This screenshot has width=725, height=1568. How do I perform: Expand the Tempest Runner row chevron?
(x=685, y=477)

...

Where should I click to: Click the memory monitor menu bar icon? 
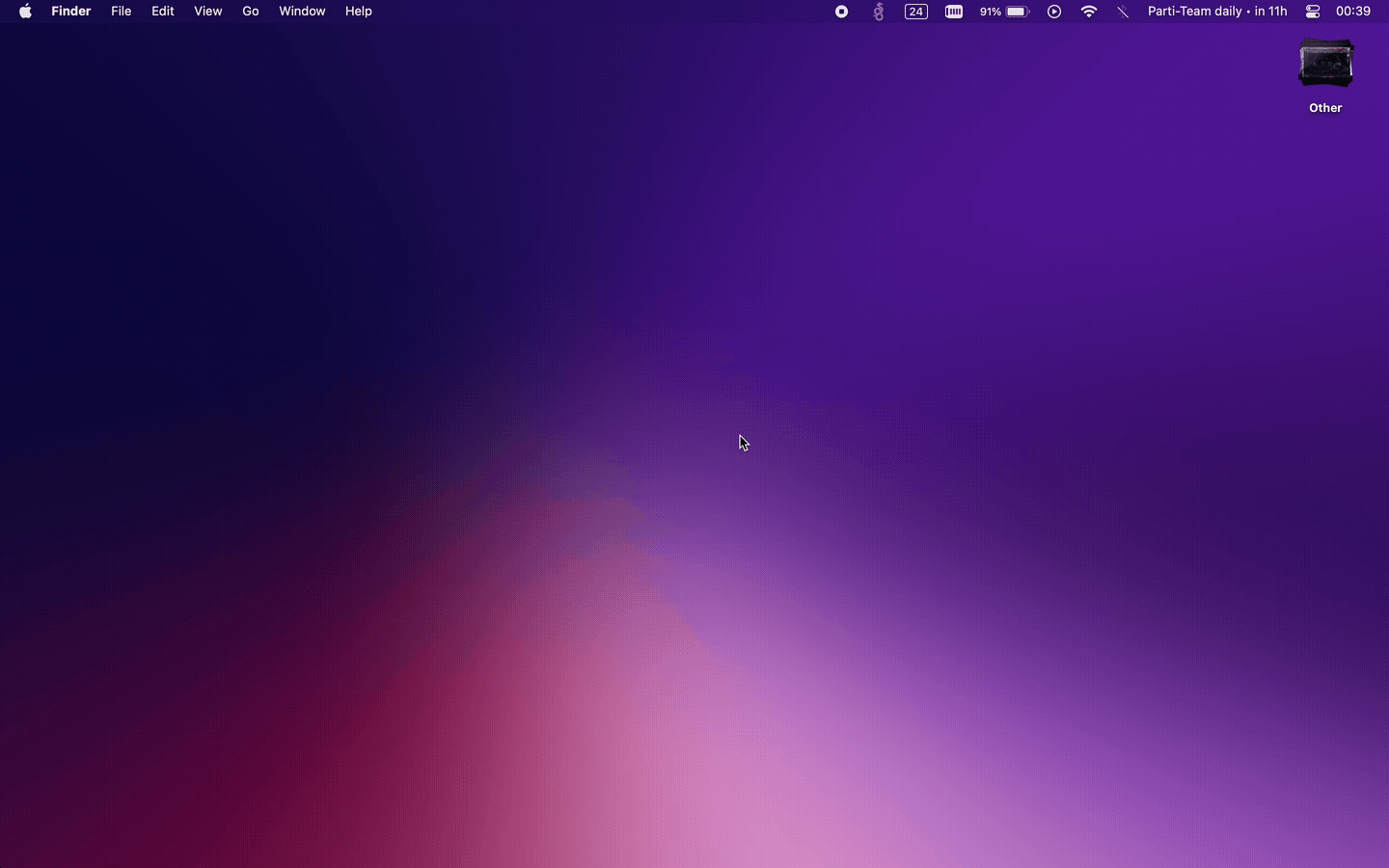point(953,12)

--

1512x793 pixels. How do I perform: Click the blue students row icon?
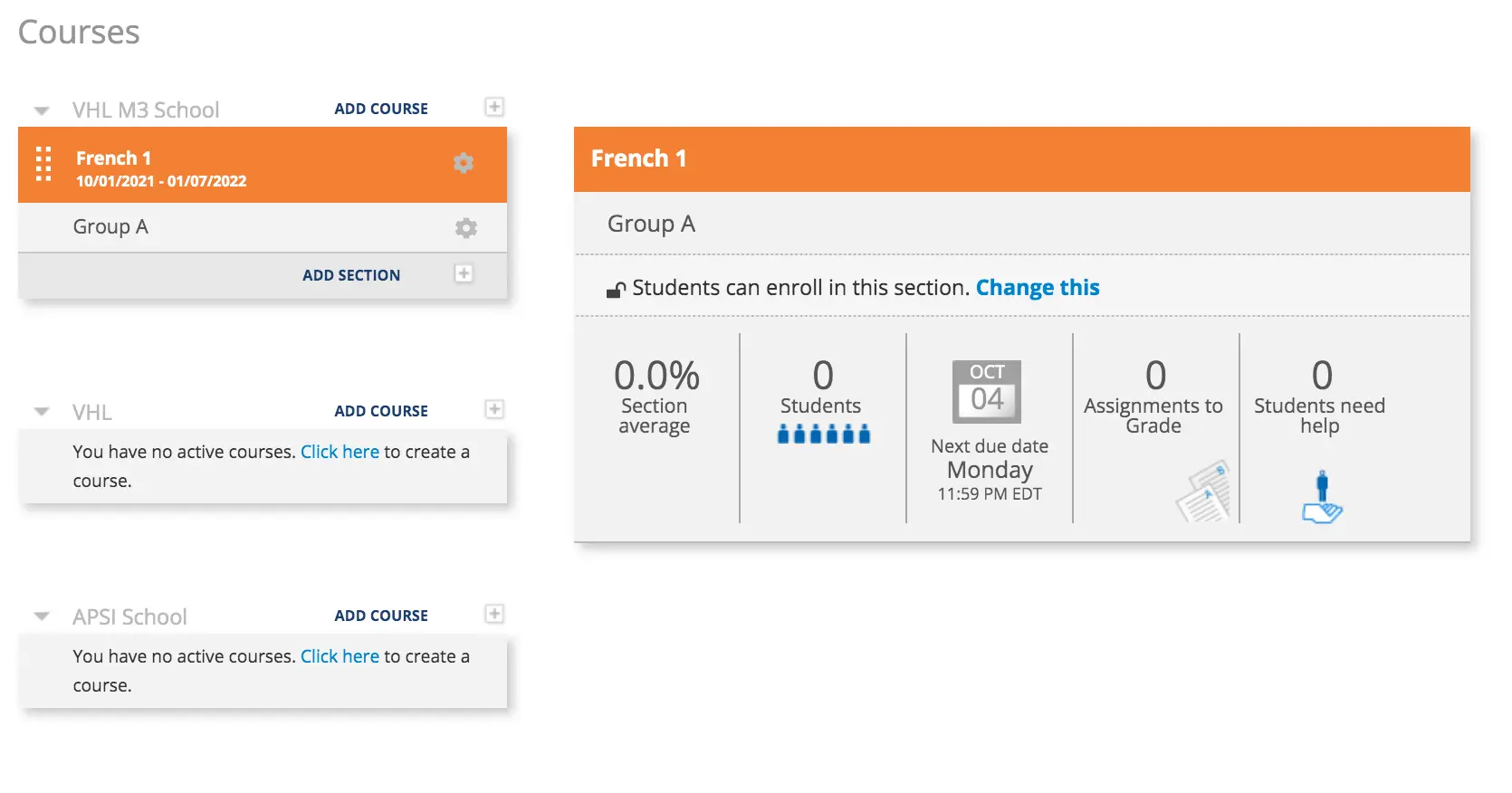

* **WHAT TO DO**
Rewrite the rows between the line that contains "Where should I" and the line that contains "point(953,12)", inclusive, replacing "memory monitor" with "battery status" and changing nothing else. Leave the pictures out of your answer.

* **RESULT**
Where should I click to: Click the battery status menu bar icon? 
point(953,12)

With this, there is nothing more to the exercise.